INPUT RECORDS:

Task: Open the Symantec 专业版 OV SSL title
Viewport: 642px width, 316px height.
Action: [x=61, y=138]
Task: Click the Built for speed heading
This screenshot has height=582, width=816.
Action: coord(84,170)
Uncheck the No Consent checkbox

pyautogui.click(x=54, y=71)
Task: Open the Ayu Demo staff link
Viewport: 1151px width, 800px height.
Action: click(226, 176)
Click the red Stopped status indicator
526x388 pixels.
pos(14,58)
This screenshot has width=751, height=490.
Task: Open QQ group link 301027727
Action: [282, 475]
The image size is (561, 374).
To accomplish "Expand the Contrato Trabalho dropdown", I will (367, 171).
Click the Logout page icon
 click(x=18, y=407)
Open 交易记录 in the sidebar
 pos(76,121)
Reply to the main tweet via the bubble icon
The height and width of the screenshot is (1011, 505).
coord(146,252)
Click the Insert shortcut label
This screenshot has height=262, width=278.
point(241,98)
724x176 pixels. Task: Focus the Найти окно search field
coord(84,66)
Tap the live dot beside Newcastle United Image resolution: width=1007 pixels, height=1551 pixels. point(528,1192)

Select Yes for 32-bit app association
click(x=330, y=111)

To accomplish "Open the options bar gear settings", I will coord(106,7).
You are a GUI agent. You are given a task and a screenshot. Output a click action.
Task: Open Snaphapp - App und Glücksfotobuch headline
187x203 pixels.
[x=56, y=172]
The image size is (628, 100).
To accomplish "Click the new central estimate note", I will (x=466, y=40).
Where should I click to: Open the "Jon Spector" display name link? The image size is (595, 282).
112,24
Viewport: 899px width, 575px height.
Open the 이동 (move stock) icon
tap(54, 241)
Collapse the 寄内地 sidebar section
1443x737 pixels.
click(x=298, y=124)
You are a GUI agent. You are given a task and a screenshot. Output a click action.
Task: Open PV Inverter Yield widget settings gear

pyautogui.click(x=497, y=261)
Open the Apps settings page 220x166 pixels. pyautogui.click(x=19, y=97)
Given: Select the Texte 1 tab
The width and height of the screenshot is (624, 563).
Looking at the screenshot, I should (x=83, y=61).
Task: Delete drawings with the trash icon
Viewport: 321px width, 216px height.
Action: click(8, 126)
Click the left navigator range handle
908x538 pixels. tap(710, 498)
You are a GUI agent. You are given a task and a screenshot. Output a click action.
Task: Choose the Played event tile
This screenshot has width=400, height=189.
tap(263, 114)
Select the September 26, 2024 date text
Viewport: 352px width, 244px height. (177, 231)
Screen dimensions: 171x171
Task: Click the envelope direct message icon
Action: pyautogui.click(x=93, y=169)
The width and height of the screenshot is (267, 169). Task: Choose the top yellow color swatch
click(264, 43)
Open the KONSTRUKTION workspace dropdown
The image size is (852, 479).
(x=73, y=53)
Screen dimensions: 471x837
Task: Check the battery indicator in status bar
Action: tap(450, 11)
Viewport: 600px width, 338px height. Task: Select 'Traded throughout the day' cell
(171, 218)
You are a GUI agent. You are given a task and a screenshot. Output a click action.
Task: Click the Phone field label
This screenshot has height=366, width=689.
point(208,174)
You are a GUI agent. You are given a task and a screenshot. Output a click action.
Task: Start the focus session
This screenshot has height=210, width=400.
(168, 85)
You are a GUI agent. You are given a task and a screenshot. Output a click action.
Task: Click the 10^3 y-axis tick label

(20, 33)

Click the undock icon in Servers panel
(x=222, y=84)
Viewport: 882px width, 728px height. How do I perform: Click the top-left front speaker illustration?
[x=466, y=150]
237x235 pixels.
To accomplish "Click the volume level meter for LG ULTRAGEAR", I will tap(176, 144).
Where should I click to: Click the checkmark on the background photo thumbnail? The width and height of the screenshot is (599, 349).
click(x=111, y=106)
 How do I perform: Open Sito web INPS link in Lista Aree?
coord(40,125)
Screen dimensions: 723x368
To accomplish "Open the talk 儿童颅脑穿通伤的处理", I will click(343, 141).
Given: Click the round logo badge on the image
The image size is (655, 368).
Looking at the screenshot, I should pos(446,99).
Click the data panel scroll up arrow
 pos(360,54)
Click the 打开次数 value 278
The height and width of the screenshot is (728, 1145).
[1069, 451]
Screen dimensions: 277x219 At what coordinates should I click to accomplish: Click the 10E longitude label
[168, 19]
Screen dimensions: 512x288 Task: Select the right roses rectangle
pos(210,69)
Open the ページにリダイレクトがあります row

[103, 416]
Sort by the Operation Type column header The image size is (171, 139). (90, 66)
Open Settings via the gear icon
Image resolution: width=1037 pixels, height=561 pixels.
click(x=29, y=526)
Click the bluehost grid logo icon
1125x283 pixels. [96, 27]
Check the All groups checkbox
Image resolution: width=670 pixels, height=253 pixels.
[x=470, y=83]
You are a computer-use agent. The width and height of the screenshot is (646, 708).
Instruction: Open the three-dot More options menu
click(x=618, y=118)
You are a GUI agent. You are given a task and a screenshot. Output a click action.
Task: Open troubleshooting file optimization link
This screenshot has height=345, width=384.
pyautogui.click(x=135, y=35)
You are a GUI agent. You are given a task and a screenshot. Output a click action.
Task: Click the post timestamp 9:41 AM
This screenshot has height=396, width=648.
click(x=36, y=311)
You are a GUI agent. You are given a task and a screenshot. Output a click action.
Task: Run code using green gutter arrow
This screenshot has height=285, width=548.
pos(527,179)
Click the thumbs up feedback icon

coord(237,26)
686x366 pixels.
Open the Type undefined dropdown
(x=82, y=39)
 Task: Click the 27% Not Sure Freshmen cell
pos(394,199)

ACTIVITY: Copy the listing in full. Match it word for word.

ANSWER SPACE:
Task: Open the Symantec 专业版 OV SSL title
Viewport: 642px width, 316px height.
Action: [x=61, y=138]
Task: Click the Built for speed heading
This screenshot has height=582, width=816.
Action: coord(84,170)
Uncheck the No Consent checkbox

pyautogui.click(x=54, y=71)
Task: Open the Ayu Demo staff link
Viewport: 1151px width, 800px height.
Action: click(226, 176)
Click the red Stopped status indicator
526x388 pixels.
pos(14,58)
This screenshot has width=751, height=490.
Task: Open QQ group link 301027727
Action: [282, 475]
The image size is (561, 374).
To accomplish "Expand the Contrato Trabalho dropdown", I will (367, 171).
Click the Logout page icon
 click(x=18, y=407)
Open 交易记录 in the sidebar
 pos(76,121)
Reply to the main tweet via the bubble icon
The height and width of the screenshot is (1011, 505).
coord(146,252)
Click the Insert shortcut label
This screenshot has height=262, width=278.
point(241,98)
724x176 pixels. Task: Focus the Найти окно search field
coord(84,66)
Tap the live dot beside Newcastle United Image resolution: width=1007 pixels, height=1551 pixels. point(528,1192)

Select Yes for 32-bit app association
click(x=330, y=111)

To accomplish "Open the options bar gear settings", I will coord(106,7).
You are a GUI agent. You are given a task and a screenshot. Output a click action.
Task: Open Snaphapp - App und Glücksfotobuch headline
187x203 pixels.
[x=56, y=172]
The image size is (628, 100).
To accomplish "Click the new central estimate note", I will (x=466, y=40).
Where should I click to: Open the "Jon Spector" display name link? The image size is (595, 282).
112,24
Viewport: 899px width, 575px height.
Open the 이동 (move stock) icon
tap(54, 241)
Collapse the 寄内地 sidebar section
1443x737 pixels.
click(x=298, y=124)
You are a GUI agent. You are given a task and a screenshot. Output a click action.
Task: Open PV Inverter Yield widget settings gear

pyautogui.click(x=497, y=261)
Open the Apps settings page 220x166 pixels. pyautogui.click(x=19, y=97)
Given: Select the Texte 1 tab
The width and height of the screenshot is (624, 563).
Looking at the screenshot, I should (x=83, y=61).
Task: Delete drawings with the trash icon
Viewport: 321px width, 216px height.
Action: click(8, 126)
Click the left navigator range handle
908x538 pixels. tap(710, 498)
You are a GUI agent. You are given a task and a screenshot. Output a click action.
Task: Choose the Played event tile
This screenshot has width=400, height=189.
tap(263, 114)
Select the September 26, 2024 date text
Viewport: 352px width, 244px height. (177, 231)
Screen dimensions: 171x171
Task: Click the envelope direct message icon
Action: pyautogui.click(x=93, y=169)
The width and height of the screenshot is (267, 169). Task: Choose the top yellow color swatch
click(264, 43)
Open the KONSTRUKTION workspace dropdown
The image size is (852, 479).
(x=73, y=53)
Screen dimensions: 471x837
Task: Check the battery indicator in status bar
Action: tap(450, 11)
Viewport: 600px width, 338px height. Task: Select 'Traded throughout the day' cell
(171, 218)
You are a GUI agent. You are given a task and a screenshot. Output a click action.
Task: Click the Phone field label
This screenshot has height=366, width=689.
point(208,174)
You are a GUI agent. You are given a task and a screenshot. Output a click action.
Task: Start the focus session
This screenshot has height=210, width=400.
(168, 85)
You are a GUI agent. You are given a task and a screenshot. Output a click action.
Task: Click the 10^3 y-axis tick label

(20, 33)

Click the undock icon in Servers panel
(x=222, y=84)
Viewport: 882px width, 728px height. How do I perform: Click the top-left front speaker illustration?
[x=466, y=150]
237x235 pixels.
To accomplish "Click the volume level meter for LG ULTRAGEAR", I will tap(176, 144).
Where should I click to: Click the checkmark on the background photo thumbnail? The width and height of the screenshot is (599, 349).
click(x=111, y=106)
 How do I perform: Open Sito web INPS link in Lista Aree?
coord(40,125)
Screen dimensions: 723x368
To accomplish "Open the talk 儿童颅脑穿通伤的处理", I will click(343, 141).
Given: Click the round logo badge on the image
The image size is (655, 368).
Looking at the screenshot, I should pos(446,99).
Click the data panel scroll up arrow
 pos(360,54)
Click the 打开次数 value 278
The height and width of the screenshot is (728, 1145).
[1069, 451]
Screen dimensions: 277x219 At what coordinates should I click to accomplish: Click the 10E longitude label
[168, 19]
Screen dimensions: 512x288 Task: Select the right roses rectangle
pos(210,69)
Open the ページにリダイレクトがあります row

[103, 416]
Sort by the Operation Type column header The image size is (171, 139). (90, 66)
Open Settings via the gear icon
Image resolution: width=1037 pixels, height=561 pixels.
click(x=29, y=526)
Click the bluehost grid logo icon
1125x283 pixels. [96, 27]
Check the All groups checkbox
Image resolution: width=670 pixels, height=253 pixels.
[x=470, y=83]
You are a computer-use agent. The width and height of the screenshot is (646, 708).
Instruction: Open the three-dot More options menu
click(x=618, y=118)
You are a GUI agent. You are given a task and a screenshot. Output a click action.
Task: Open troubleshooting file optimization link
This screenshot has height=345, width=384.
pyautogui.click(x=135, y=35)
You are a GUI agent. You are given a task and a screenshot. Output a click action.
Task: Click the post timestamp 9:41 AM
This screenshot has height=396, width=648.
click(x=36, y=311)
You are a GUI agent. You are given a task and a screenshot. Output a click action.
Task: Run code using green gutter arrow
This screenshot has height=285, width=548.
pos(527,179)
Click the thumbs up feedback icon

coord(237,26)
686x366 pixels.
Open the Type undefined dropdown
(x=82, y=39)
 Task: Click the 27% Not Sure Freshmen cell
pos(394,199)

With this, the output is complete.